A prospective study of immunologic markers and risk of lymphoid malignancies

There is abundant epidemiologic evidence that severe immune dysregulation increases the risk of lymphoid malignancies (LM) such as non-Hodgkin lymphoma (NHL) and multiple myeloma (MM), and growing evidence suggests that immunologic factors & conditions in immunocompetent people are also associated with increased risks of these neoplasms. Associations between immunologic responses and risk of LM are suspected to be mediated in part through the effects of cytokines, chemokines and other molecules secreted by immune cells. Measurements of these molecules in plasma within epidemiologic studies may provide important insight into the disease process at the tissue level. In a previous NHL study within PLCO involving nine immune markers, we uncovered associations with sCD27 and sCD30, markers for T-cell and B-cell activation, respectively.
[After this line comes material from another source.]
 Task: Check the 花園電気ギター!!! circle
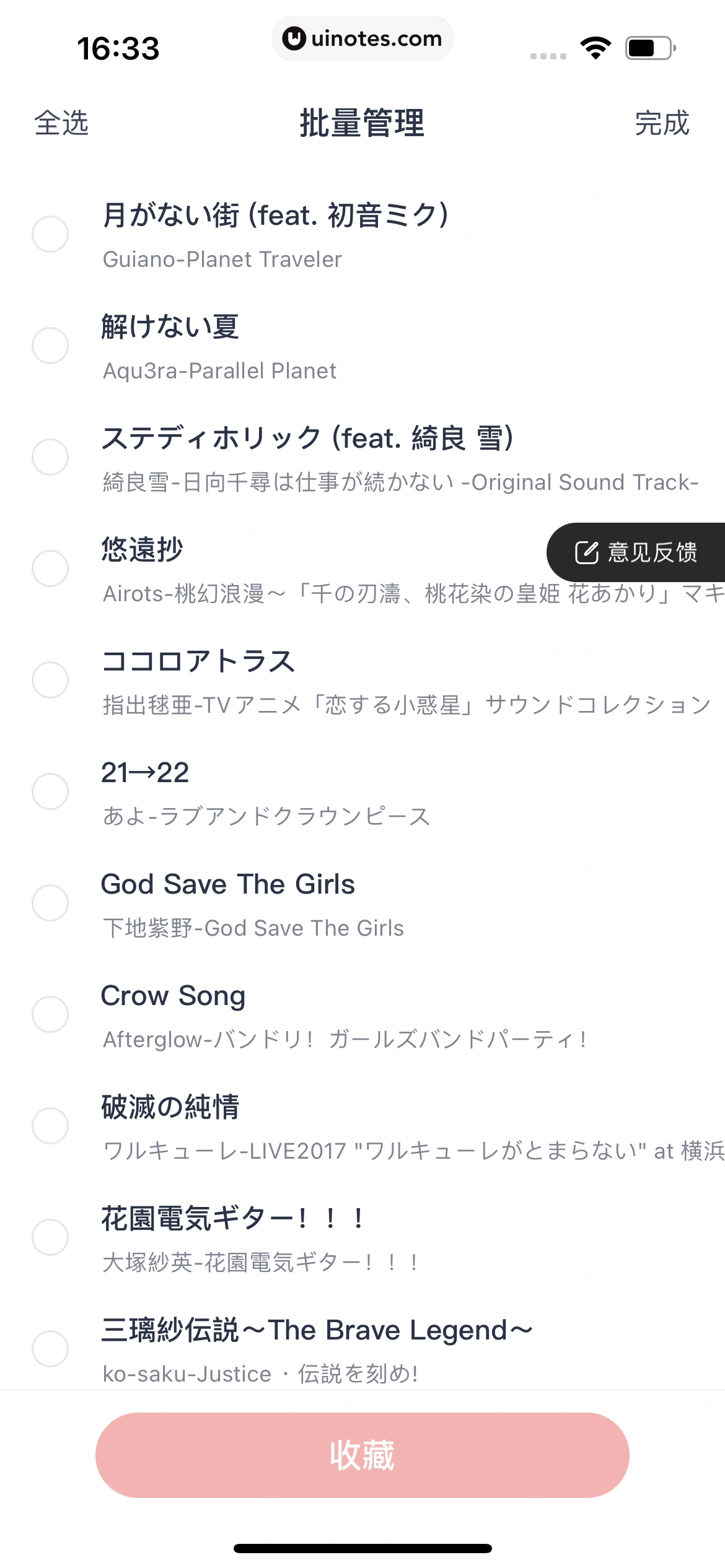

To extend our investigations of immune markers and lymphoma risk within PLCO, we propose to conduct a nested case-control study of LM (570 cases, 570 controls) investigating plasma levels of at least 60 immunologic markers, to be measured using Luminex-based multiplex assay panels at SAIC-Frederick. A maximum of 400ul of heparin plasma (including dead volume) is requested for these assays. Associations between analyte levels and LM, both overall and by major LM subtype, will be computed using conditional and polytomous regression modeling, respectively. For comparisons between the highest and lowest tertile of any given biomarker, the study will have greater than or equal to 80% power to detect an OR for LM of 1.50, and ORs for NHL and MM of 1.55 and 2.10 respectively. This research project has significant implications for improving our understanding of the role of immune system modulation in the etiology of LM.